High-temporal resolution ozone forecasting and missing data imputation in a topographically influenced agricultural region using Gaussian process regression


GÜNDOĞDU S., ELBİR T.

Environmental Research Communications, cilt.8, sa.5, 2026 (SCI-Expanded, Scopus) identifier identifier

  • Yayın Türü: Makale / Tam Makale
  • Cilt numarası: 8 Sayı: 5
  • Basım Tarihi: 2026
  • Doi Numarası: 10.1088/2515-7620/ae67e5
  • Dergi Adı: Environmental Research Communications
  • Derginin Tarandığı İndeksler: Science Citation Index Expanded (SCI-EXPANDED), Scopus
  • Anahtar Kelimeler: Gaussian process regression, machine learning, ozone, prediction
  • Dokuz Eylül Üniversitesi Adresli: Evet

Özet

Ground-level ozone (O3) is a secondary air pollutant with pronounced adverse effects on human health, ecosystems, and atmospheric chemistry.

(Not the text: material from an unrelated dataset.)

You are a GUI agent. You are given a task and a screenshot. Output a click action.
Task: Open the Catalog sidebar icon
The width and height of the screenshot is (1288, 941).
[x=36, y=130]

Its formation and temporal variability are strongly governed by complex, non-linear interactions between precursor emissions and meteorological conditions. This study presents a robust probabilistic machine learning framework based on Gaussian process regression (GPR) for forecasting hourly O3 concentrations at a semi-urban site in Türkiye, located within a major agricultural region where accurate O3 prediction is particularly critical due to topographical constraints and enhanced summertime photochemical activity. Unlike traditional deterministic models, the GPR approach was selected for its ability to capture intricate spatiotemporal nonlinear dependencies. By leveraging high-quality ERA5 reanalysis meteorological data alongside local observations, the performance of the GPR framework was benchmarked against four widely recognized algorithms: support vector machine, wide neural network, regression tree, and linear regression. The GPR model, utilizing a Matérn 3/2 kernel and optimized via Grid search, emerged as the superior framework, achieving a high correlation coefficient (R) of 0.96 and a low root mean square error of 6.36 μg m−3. Feature importance analysis confirmed that the boundary layer height and 2 m temperature were the most influential predictors. Beyond point forecasting, the optimized GPR framework demonstrated substantial utility as a robust imputation tool, successfully reconstructing 3853 missing hourly O3 observations to ensure data integrity for long-term trend analysis. The results confirm that the GPR-based approach provides a scientifically defensible, highly accurate decision-support tool for air quality management in topographically complex agricultural regions.